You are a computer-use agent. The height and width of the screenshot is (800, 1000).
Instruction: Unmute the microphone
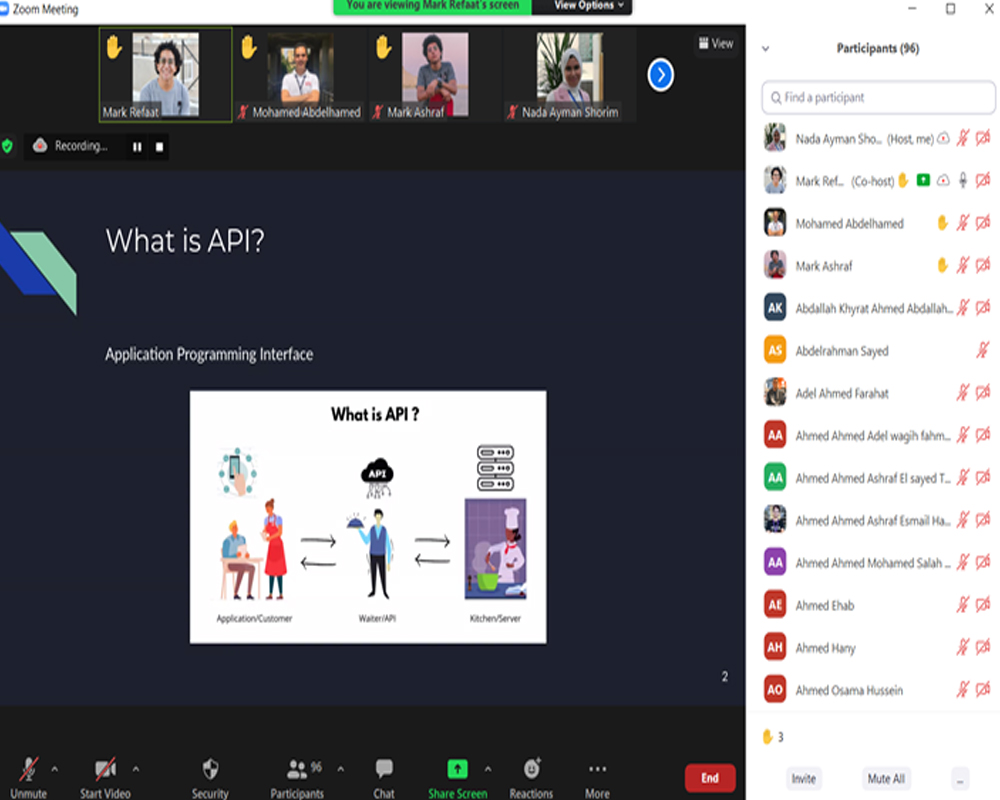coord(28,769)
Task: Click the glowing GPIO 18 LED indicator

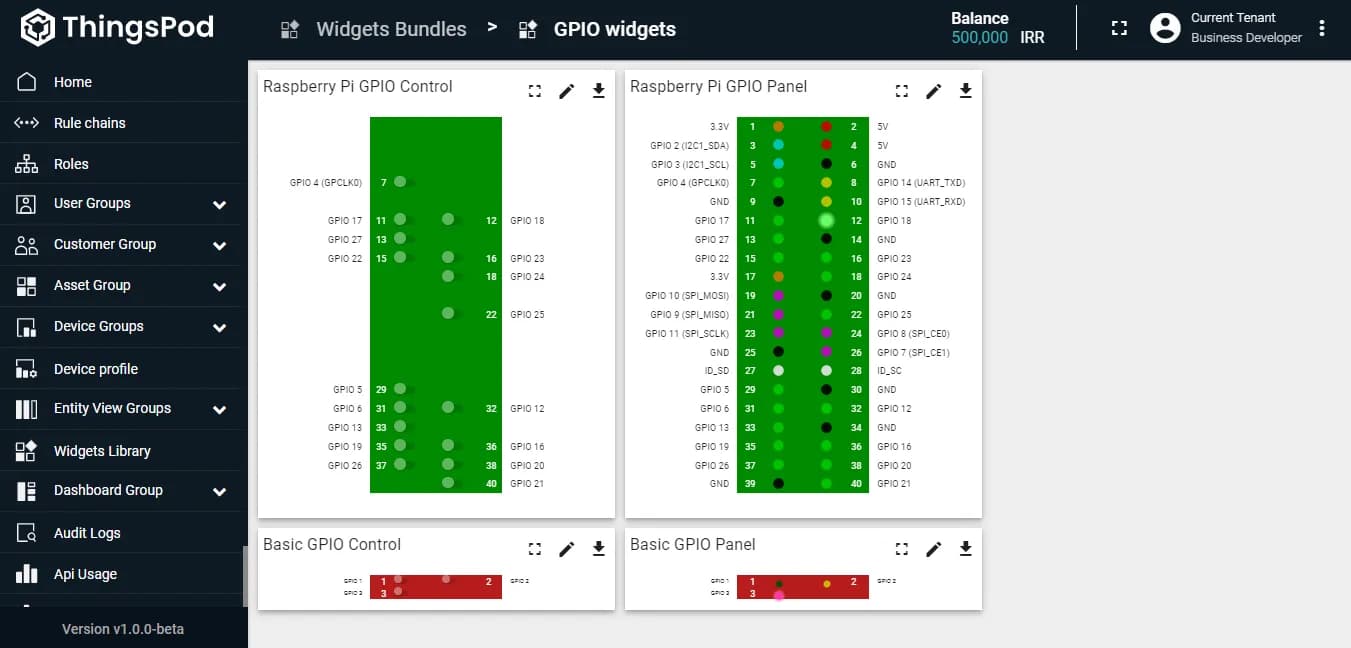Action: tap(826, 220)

---

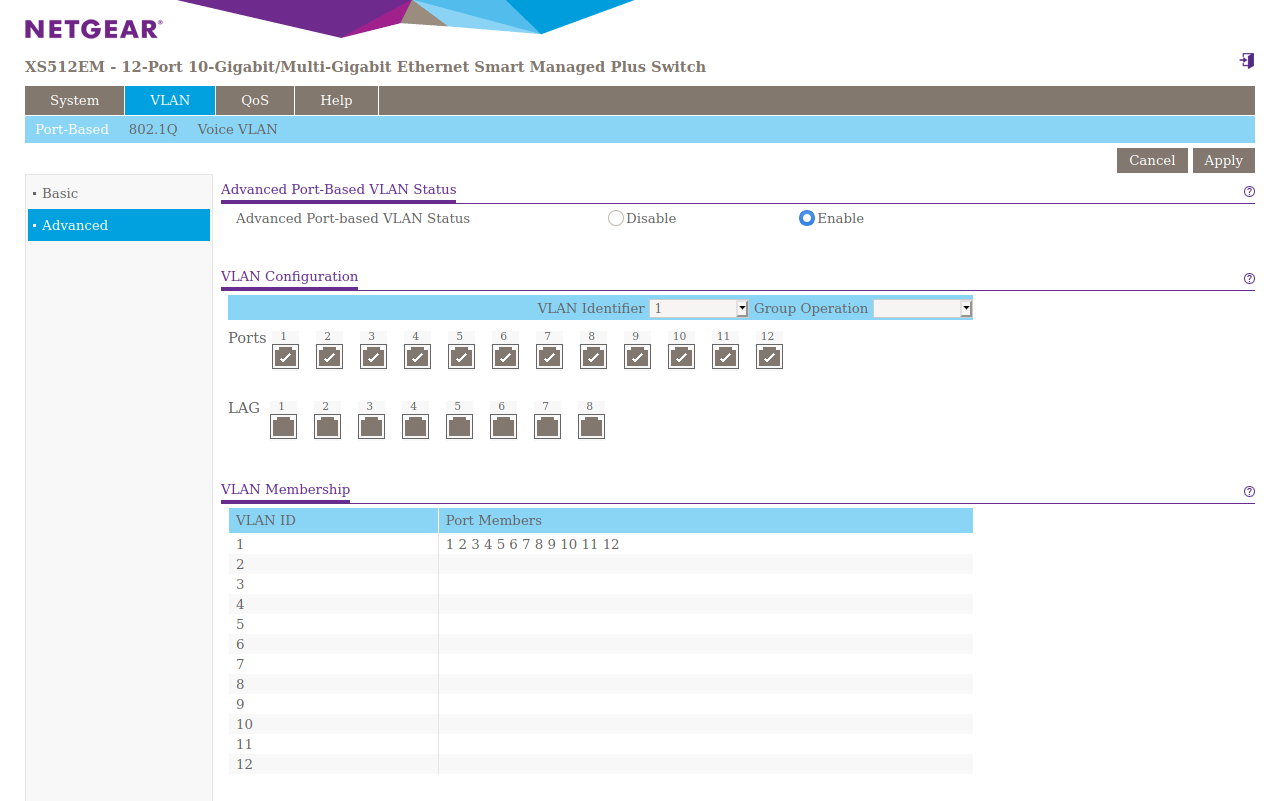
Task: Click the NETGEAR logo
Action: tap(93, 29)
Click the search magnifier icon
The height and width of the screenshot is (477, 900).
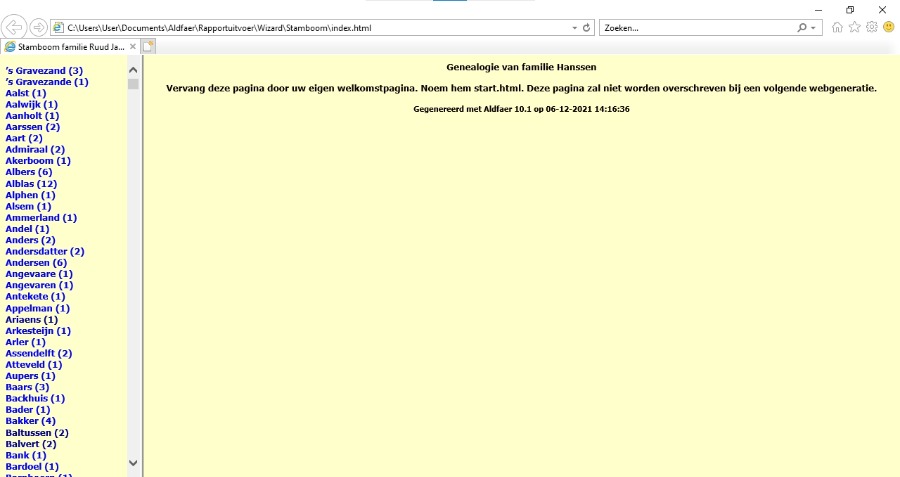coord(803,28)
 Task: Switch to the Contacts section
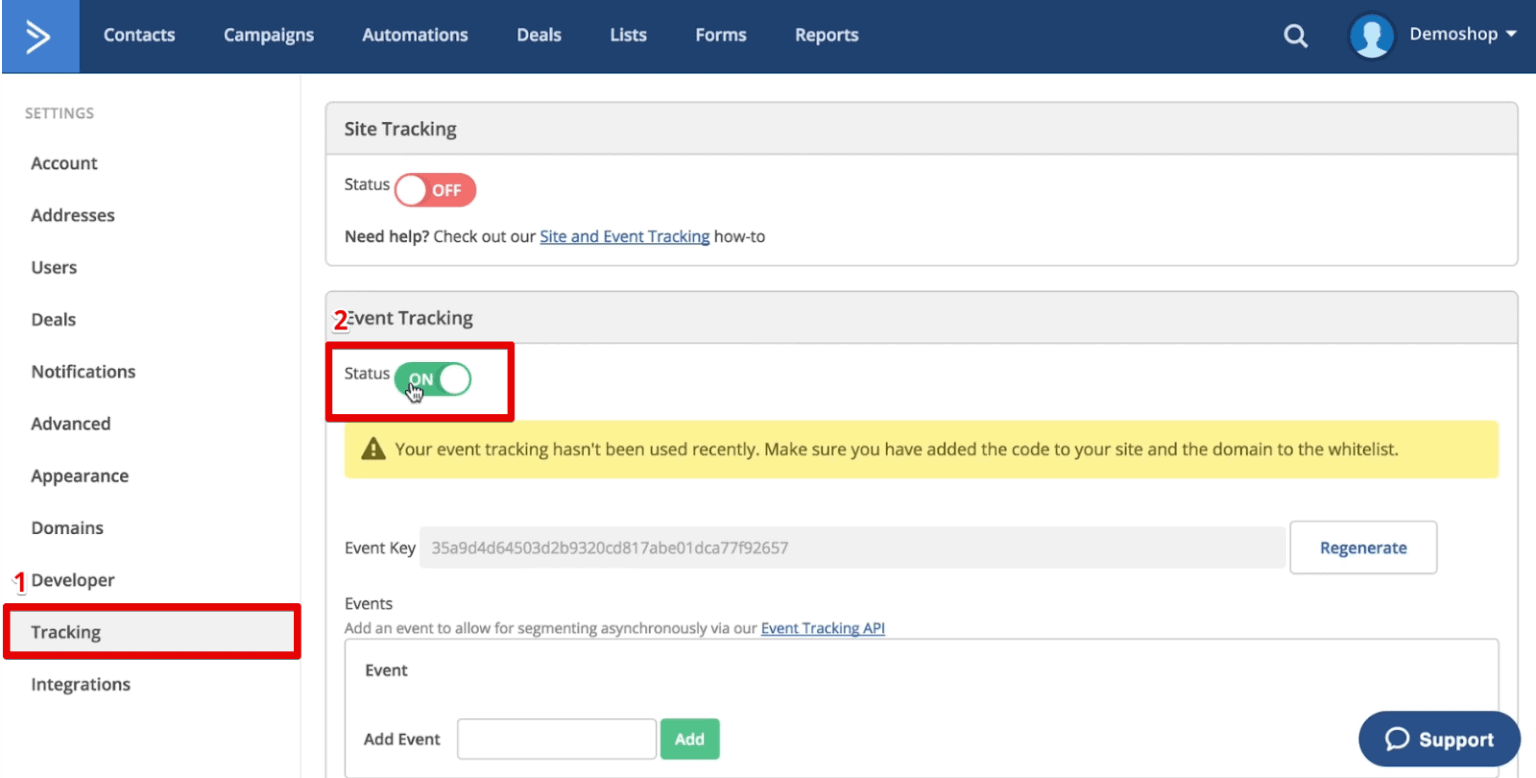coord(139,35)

* * *

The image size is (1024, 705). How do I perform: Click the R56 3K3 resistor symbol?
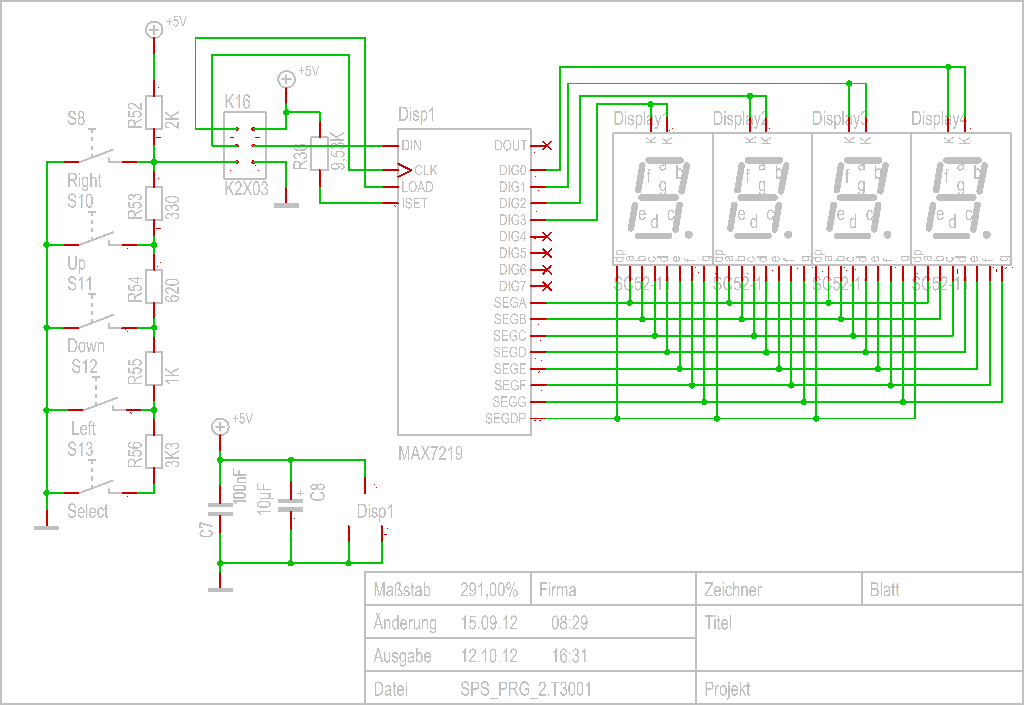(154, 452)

--- Task objective ---
Update the records from the line containing "You are a computer-use" through the line containing "coord(28,769)" so that "microphone" becomes "speaker", with everything else unchanged. Leave the pictures out of the answer.

--- Exercise output ---
You are a computer-use agent. The height and width of the screenshot is (800, 1000).
Instruction: Unmute the speaker
coord(28,769)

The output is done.